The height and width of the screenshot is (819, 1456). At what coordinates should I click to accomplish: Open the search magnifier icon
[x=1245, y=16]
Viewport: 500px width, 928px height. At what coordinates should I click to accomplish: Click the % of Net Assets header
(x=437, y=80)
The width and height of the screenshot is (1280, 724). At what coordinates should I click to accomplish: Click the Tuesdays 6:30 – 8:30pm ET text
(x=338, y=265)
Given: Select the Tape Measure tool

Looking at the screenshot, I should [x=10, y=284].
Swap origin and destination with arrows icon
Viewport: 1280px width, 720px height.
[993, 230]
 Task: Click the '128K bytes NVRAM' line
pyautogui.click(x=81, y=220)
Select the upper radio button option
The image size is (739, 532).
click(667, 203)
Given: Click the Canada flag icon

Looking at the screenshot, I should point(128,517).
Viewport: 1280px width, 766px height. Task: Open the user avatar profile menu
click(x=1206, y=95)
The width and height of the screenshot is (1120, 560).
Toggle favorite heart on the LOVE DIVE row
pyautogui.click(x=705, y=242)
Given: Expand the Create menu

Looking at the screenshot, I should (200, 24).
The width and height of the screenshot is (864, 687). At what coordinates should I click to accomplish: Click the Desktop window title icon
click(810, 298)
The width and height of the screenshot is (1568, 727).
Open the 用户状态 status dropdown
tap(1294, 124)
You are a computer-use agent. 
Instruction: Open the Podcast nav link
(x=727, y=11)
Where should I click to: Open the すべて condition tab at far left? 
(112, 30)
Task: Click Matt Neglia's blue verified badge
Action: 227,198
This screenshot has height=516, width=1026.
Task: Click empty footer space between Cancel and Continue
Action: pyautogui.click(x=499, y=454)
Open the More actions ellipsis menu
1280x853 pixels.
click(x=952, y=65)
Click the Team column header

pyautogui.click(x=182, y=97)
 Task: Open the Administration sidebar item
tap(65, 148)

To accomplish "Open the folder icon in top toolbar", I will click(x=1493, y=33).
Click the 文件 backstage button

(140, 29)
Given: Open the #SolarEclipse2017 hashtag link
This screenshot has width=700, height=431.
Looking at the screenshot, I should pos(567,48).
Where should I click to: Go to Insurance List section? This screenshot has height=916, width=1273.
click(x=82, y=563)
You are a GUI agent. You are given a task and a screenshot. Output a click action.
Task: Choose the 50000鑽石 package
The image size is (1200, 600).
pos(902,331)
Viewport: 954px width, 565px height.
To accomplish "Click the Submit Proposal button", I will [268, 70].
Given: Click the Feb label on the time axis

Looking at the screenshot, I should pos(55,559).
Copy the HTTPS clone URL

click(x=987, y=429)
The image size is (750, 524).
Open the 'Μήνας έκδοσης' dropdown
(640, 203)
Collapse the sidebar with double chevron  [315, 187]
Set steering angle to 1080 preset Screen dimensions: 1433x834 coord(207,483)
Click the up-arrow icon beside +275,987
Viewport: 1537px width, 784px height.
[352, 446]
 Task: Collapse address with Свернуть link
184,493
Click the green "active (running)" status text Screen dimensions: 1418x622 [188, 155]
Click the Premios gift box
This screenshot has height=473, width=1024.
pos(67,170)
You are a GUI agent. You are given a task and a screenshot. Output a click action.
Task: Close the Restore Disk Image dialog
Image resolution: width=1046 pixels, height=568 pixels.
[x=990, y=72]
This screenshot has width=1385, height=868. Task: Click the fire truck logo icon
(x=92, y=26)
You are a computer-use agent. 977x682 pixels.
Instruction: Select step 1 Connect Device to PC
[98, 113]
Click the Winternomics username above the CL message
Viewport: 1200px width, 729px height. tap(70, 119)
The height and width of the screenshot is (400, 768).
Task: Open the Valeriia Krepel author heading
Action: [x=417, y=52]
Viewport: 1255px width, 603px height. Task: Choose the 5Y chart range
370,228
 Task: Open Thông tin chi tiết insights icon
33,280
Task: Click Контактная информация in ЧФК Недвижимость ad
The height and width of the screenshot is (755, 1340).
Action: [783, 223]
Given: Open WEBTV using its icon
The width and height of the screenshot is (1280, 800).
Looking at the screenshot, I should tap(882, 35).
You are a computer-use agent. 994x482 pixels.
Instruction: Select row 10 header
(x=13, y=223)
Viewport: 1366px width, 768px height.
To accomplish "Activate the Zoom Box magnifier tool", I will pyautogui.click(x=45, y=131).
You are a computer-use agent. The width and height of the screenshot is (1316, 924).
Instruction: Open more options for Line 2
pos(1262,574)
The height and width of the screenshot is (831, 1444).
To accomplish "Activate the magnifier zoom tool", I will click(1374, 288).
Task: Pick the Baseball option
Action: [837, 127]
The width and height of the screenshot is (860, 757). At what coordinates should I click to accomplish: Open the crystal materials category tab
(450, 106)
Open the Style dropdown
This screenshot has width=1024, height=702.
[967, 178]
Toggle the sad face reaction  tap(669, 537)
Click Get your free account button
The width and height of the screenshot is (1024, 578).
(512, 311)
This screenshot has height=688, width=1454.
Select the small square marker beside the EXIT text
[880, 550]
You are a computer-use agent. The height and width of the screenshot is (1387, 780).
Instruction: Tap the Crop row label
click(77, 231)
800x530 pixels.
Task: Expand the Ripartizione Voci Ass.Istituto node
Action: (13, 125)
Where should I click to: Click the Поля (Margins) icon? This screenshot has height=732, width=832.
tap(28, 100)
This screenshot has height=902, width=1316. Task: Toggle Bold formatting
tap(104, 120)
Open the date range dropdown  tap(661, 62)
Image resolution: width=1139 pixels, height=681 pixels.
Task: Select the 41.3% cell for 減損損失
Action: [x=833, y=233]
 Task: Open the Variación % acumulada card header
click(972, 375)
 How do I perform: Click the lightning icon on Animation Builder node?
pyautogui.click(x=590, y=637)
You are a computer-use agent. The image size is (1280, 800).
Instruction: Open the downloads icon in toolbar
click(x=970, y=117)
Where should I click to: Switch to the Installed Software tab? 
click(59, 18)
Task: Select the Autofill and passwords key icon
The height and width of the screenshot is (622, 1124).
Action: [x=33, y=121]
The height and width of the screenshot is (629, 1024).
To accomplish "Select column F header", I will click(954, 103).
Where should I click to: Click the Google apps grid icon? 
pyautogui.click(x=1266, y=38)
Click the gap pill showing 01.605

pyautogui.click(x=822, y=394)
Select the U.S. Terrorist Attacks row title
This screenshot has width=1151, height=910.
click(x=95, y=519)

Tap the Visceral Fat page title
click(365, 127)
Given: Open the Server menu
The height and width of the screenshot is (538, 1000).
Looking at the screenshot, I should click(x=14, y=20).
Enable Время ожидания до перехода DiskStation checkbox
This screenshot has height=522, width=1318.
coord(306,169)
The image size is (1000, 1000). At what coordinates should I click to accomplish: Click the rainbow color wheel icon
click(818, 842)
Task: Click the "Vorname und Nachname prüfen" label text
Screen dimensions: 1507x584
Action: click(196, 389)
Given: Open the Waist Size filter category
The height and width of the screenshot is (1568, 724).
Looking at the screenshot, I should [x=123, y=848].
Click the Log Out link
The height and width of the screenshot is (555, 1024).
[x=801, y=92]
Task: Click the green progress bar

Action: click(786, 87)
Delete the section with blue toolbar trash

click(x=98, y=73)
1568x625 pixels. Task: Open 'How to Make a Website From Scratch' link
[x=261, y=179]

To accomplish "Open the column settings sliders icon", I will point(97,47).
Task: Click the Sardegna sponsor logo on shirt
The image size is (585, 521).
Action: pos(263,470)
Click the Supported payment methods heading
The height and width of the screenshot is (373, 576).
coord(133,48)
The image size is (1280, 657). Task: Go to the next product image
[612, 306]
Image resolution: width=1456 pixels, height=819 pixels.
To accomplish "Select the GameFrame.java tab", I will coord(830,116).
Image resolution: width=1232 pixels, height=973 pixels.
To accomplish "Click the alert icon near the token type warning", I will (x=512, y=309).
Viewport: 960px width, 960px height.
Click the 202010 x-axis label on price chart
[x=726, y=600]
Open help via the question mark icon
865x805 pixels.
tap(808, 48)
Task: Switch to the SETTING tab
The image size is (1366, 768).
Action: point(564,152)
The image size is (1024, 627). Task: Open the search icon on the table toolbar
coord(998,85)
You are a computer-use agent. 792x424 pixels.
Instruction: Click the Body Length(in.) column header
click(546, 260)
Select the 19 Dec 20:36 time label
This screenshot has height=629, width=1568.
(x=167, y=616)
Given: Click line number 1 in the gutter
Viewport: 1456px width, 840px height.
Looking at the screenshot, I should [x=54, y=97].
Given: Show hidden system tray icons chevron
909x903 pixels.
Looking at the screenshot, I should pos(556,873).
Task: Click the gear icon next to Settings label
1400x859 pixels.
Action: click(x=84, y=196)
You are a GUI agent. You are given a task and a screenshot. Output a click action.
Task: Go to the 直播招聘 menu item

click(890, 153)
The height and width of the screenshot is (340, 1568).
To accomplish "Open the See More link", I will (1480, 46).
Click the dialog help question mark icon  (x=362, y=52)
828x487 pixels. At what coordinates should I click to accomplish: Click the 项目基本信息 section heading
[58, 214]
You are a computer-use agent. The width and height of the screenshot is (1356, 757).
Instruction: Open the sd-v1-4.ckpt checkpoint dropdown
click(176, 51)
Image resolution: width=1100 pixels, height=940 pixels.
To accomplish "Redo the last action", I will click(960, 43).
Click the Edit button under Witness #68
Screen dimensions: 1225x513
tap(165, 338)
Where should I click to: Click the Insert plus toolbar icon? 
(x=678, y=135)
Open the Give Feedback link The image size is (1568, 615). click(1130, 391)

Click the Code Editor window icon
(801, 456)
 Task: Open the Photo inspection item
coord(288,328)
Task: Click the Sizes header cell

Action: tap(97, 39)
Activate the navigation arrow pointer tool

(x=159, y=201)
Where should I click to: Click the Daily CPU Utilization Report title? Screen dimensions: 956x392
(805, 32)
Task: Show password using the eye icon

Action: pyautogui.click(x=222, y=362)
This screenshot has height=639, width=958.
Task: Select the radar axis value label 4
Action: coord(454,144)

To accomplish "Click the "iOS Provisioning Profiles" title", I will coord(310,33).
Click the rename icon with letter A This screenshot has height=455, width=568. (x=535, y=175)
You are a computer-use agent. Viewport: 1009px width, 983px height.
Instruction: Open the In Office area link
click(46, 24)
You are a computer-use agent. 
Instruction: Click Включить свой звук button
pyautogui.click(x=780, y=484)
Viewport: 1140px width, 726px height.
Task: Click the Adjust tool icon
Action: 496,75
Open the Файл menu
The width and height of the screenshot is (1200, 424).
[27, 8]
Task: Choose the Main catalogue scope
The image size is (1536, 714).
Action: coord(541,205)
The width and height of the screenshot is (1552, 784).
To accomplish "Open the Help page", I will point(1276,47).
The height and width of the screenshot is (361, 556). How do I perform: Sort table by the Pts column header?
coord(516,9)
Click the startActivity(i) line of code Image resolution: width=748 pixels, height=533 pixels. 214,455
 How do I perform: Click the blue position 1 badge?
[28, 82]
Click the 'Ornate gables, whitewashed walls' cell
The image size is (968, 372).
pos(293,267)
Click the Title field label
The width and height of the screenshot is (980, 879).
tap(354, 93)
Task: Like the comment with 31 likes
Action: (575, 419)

[Your instructions]: In the material above, find each line containing the word "dialog" and copy it.

[Worked solution]:
Task: Close the Restore Disk Image dialog
Click the dialog help question mark icon  (x=362, y=52)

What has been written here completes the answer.